SN: Gibt es in Salzburg, wo Red Bull ja im Sommer viel Geld für die Auffrischung der Eisarena in die Hand nahm, noch Hallenpläne?

Mateschitz: Ein neues Eisstadion hat da keine Priorität. Der Volksgarten ist ein guter Kompromiss, der für die meiste Zeit des Grunddurchgangs reicht. Es wäre wohl schwierig, für (den Fanansturm in den) Play-offs eine neue Halle zu bauen.

SN: Sportlich gibt es in München wie Salzburg wohl keinen Grund zur Klage?

Mateschitz: Die Münchner sind Tabellenführer, die Salzburger sind vorn mit dabei.
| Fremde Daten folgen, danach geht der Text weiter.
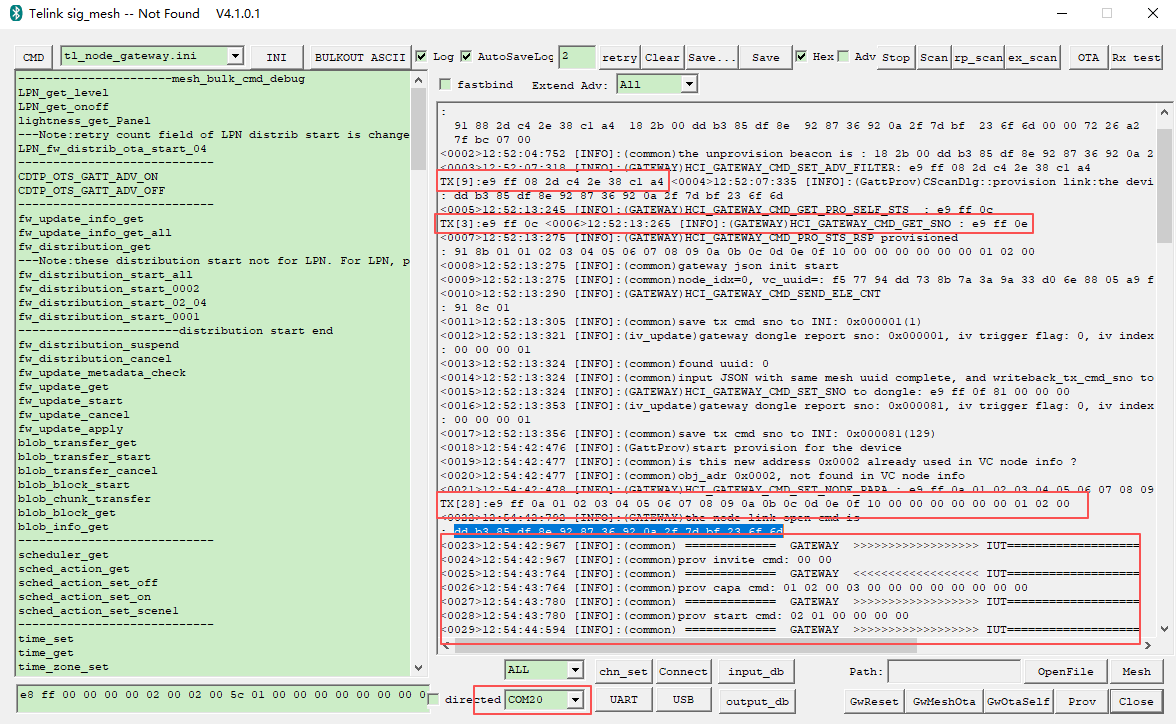Viewport: 1176px width, 724px height.
Task: Click the Scan button
Action: point(933,58)
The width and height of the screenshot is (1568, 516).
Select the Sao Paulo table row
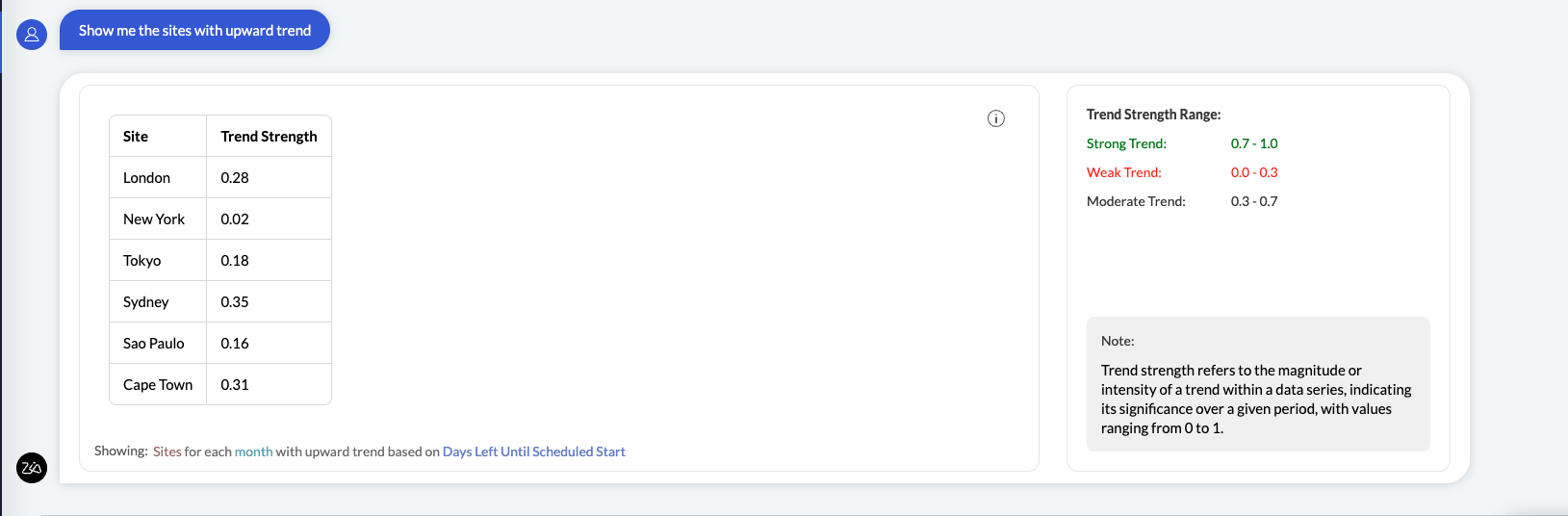pos(220,344)
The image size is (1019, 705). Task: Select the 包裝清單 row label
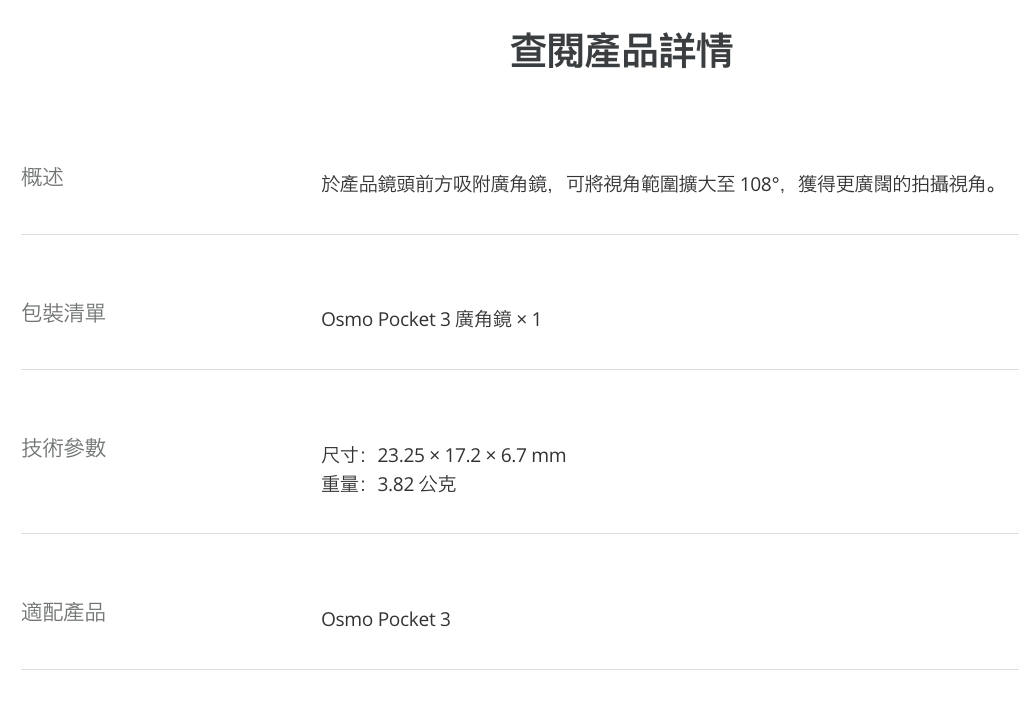click(x=63, y=313)
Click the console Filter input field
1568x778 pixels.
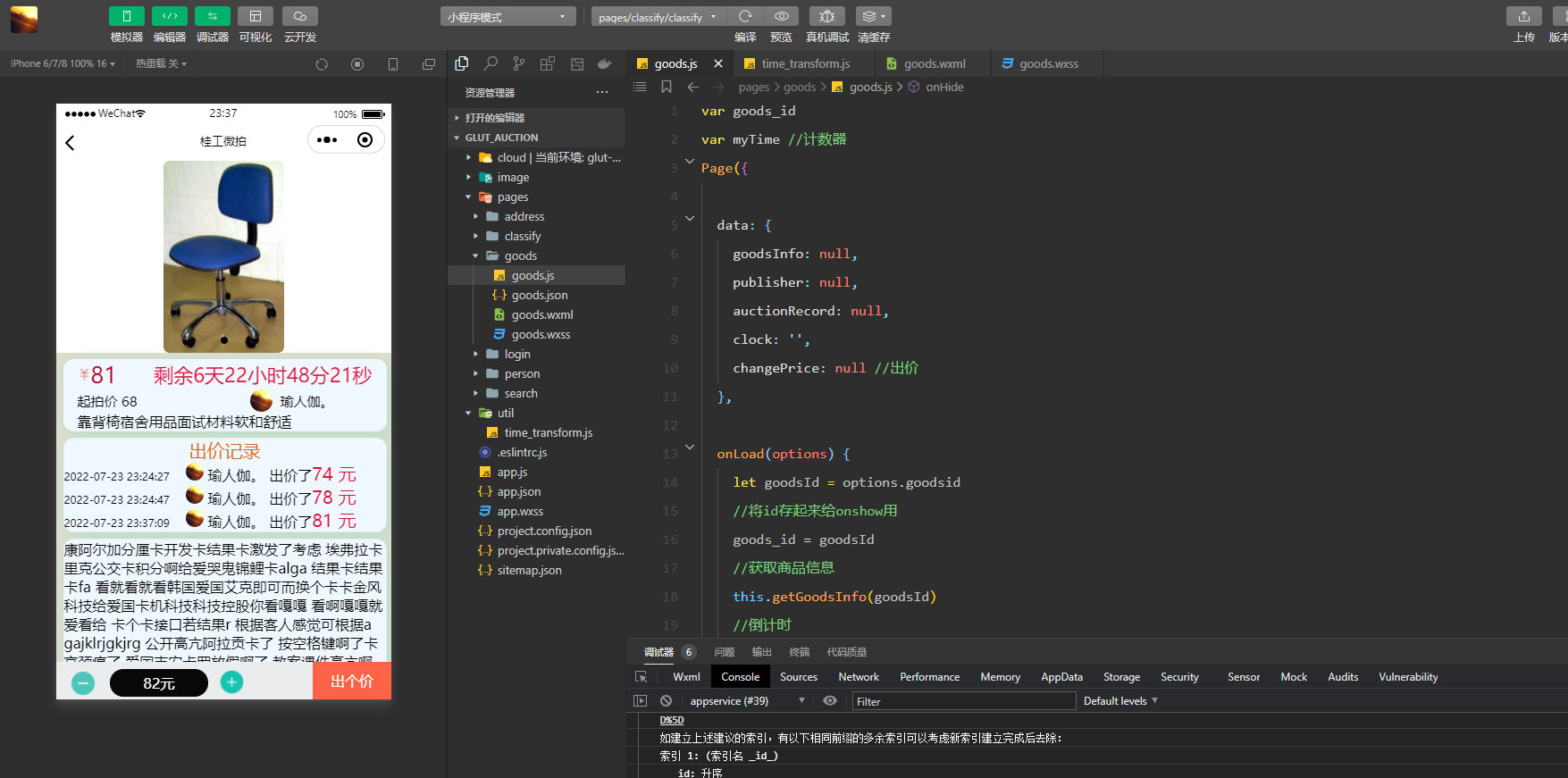coord(963,701)
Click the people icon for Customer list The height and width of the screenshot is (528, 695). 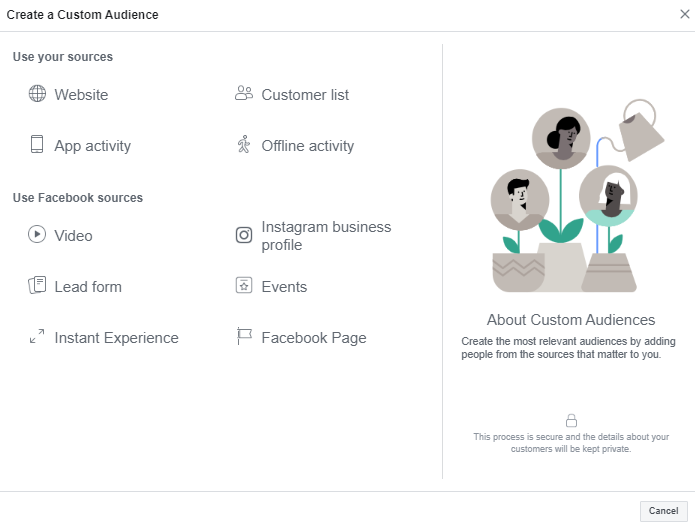coord(243,94)
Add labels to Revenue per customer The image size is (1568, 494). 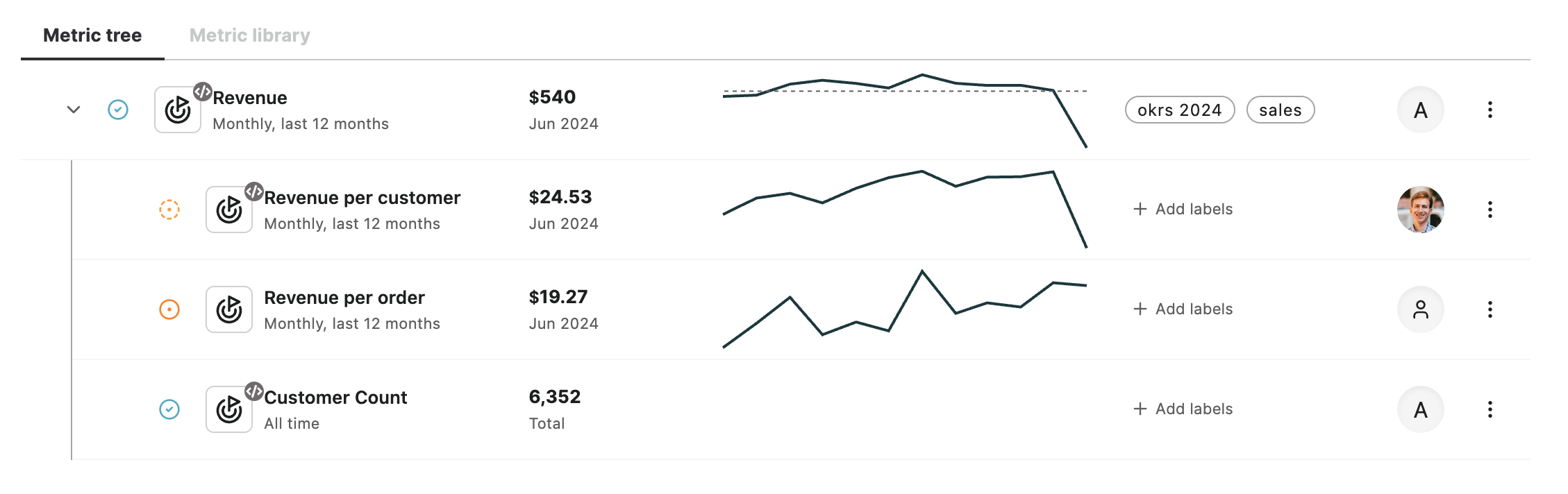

Jetzt erleben wir das Vorspiel, warten wir einmal die Play-offs ab, dann wird es interessant und wichtig. Ich habe mit der aktuellen Dominanz der Caps kein Problem. Ein starkes Team in Wien ist essenziell für die Liga und das heimische Eishockey. Das ist der wichtigste Club.

SN: Sie kritisierten früher oft die Liga und den Einfluss des Südens. Und nun?

Mateschitz: Es haben sich viele Dinge zum Besseren verändert.

SN: Denken Sie über Engagements in für Red Bull neuen Sportarten nach, vielleicht im attraktiven Basketball?

Mateschitz: Da soll man nie nie sagen, aber im Moment bietet sich nicht wirklich etwas an. Aber wir können sukzessive bestehende Aktivitäten ausbauen, z. B. im Segeln.

SN: Das Air Race geht 2017 weiter?

Mateschitz: Ja. Wir haben acht Schauplätze. Und es gibt auch eine Art Nachwuchsklasse, in der Lizenzen für die Air-Race-WM vergeben werden.